The exercise: Count the lines in the records below that contain the word "screenshot". Reply with only the number.

# # # # # # #

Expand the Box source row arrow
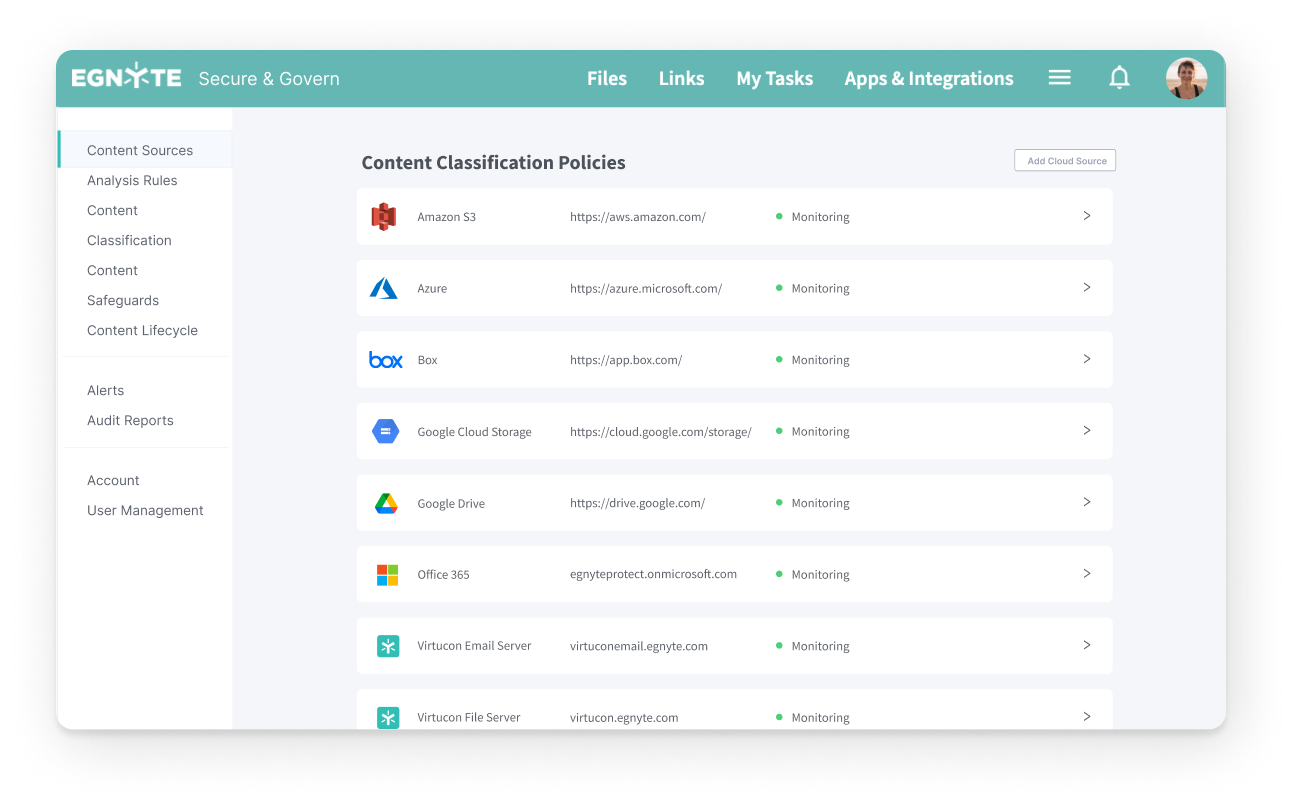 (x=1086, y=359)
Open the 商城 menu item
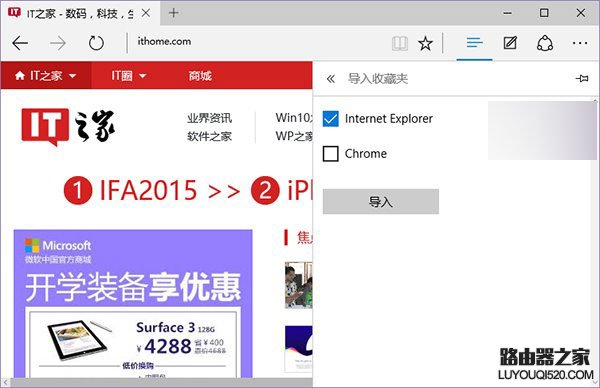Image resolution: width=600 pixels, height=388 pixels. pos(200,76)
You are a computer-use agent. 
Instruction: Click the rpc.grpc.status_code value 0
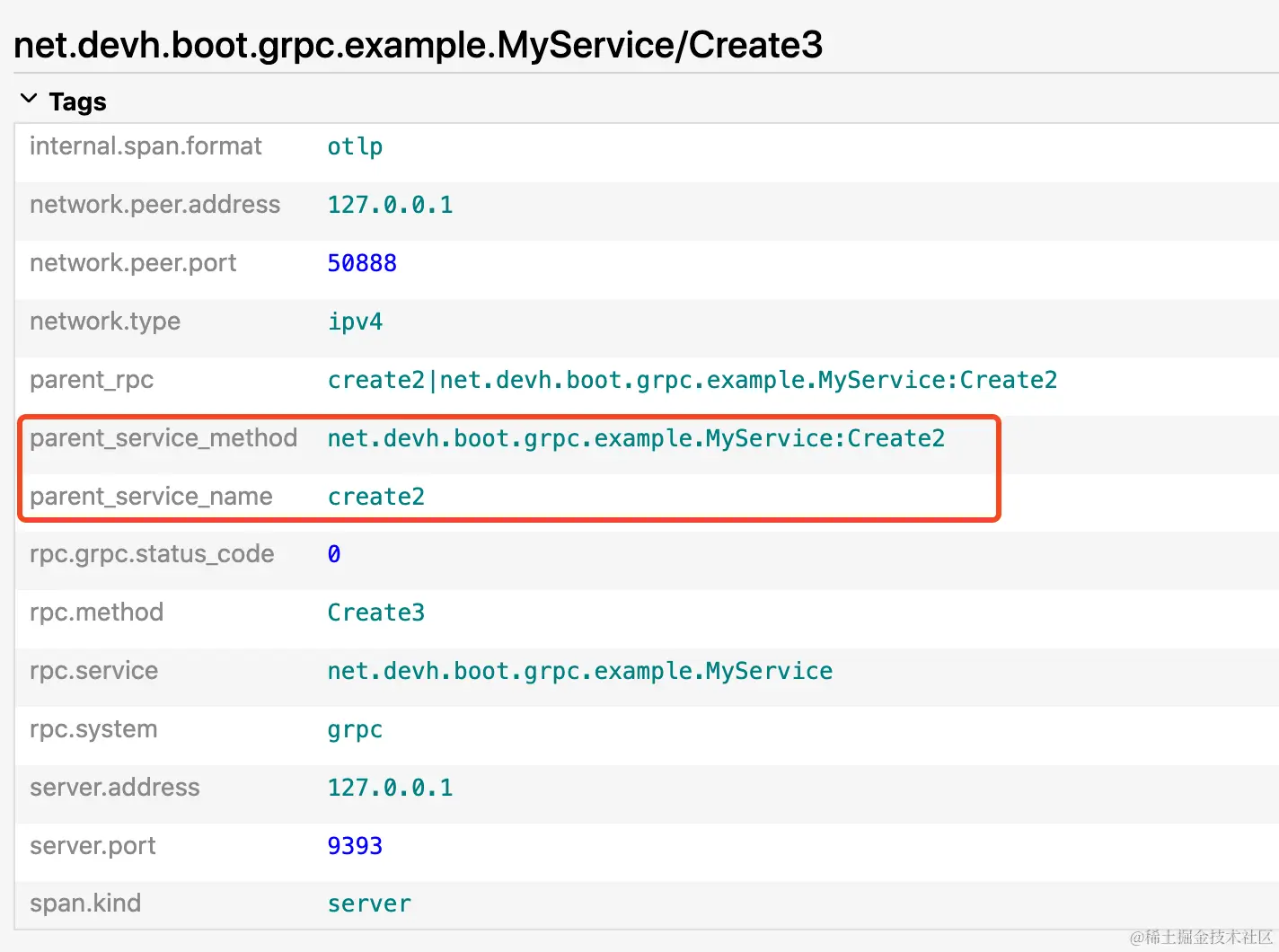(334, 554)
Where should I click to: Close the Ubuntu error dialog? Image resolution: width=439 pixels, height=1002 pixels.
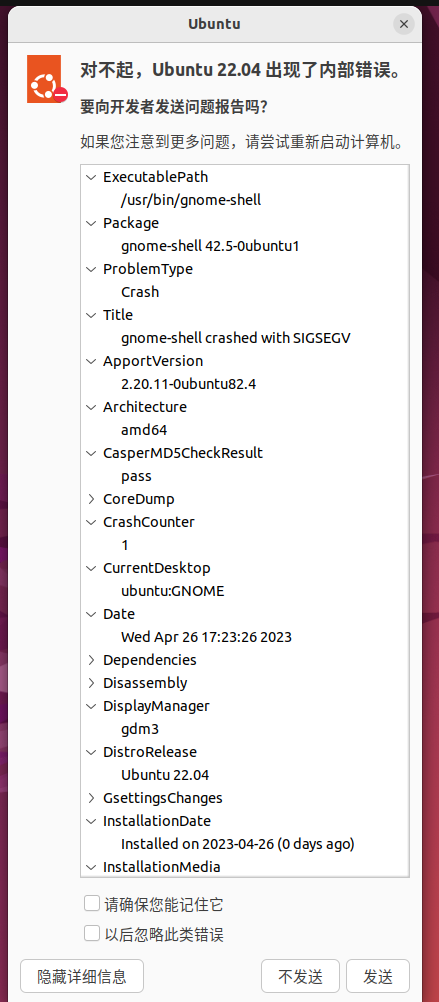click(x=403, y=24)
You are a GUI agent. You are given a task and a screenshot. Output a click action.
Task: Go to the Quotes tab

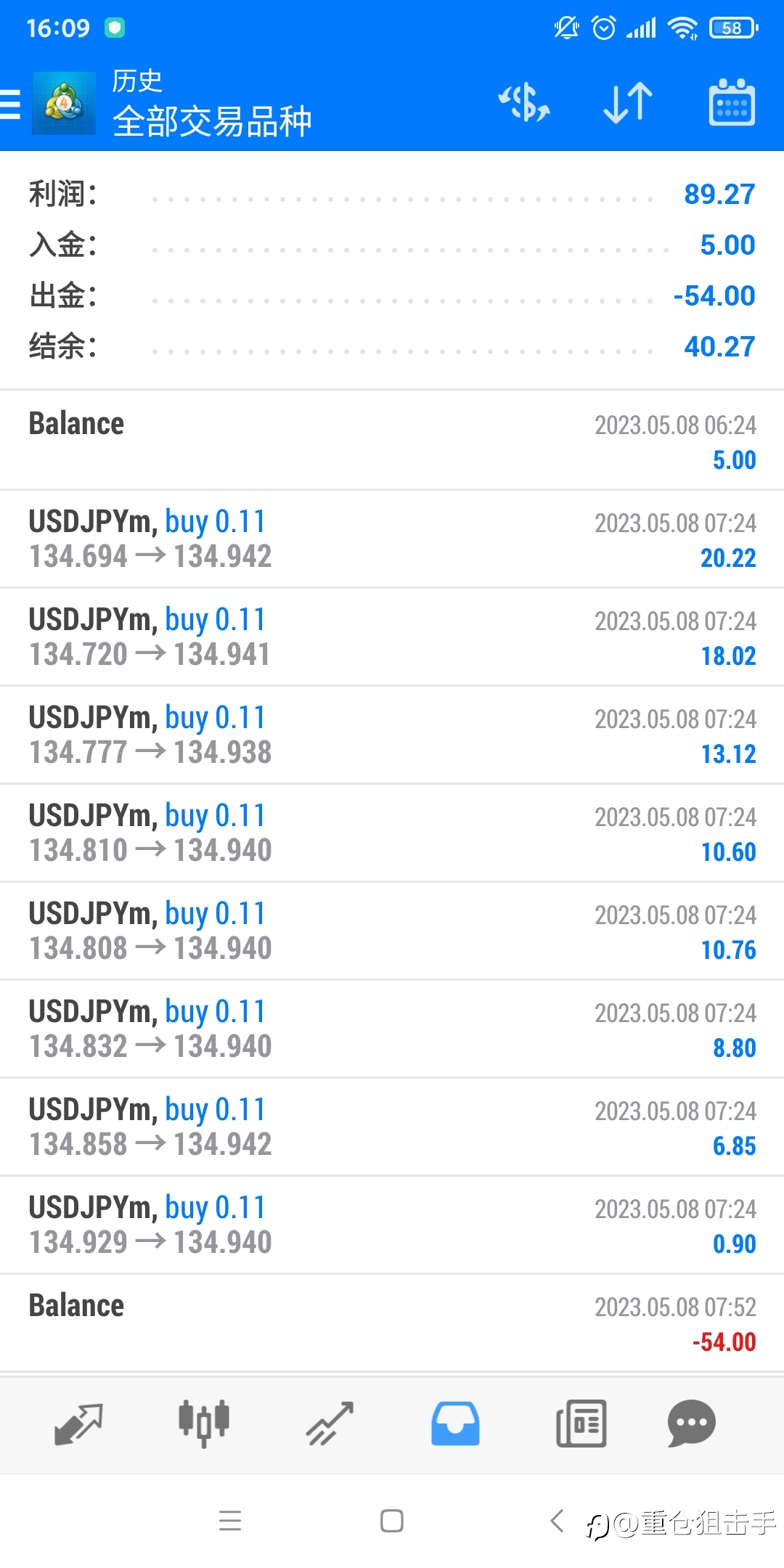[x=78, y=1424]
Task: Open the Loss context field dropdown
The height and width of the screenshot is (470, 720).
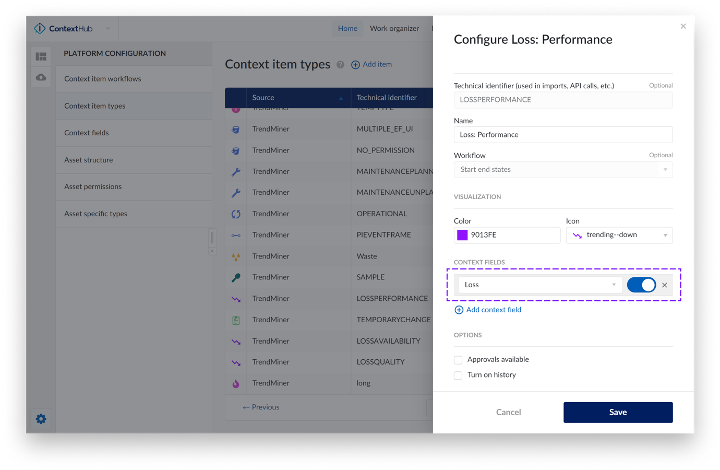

# # # # # # #

Right answer: 2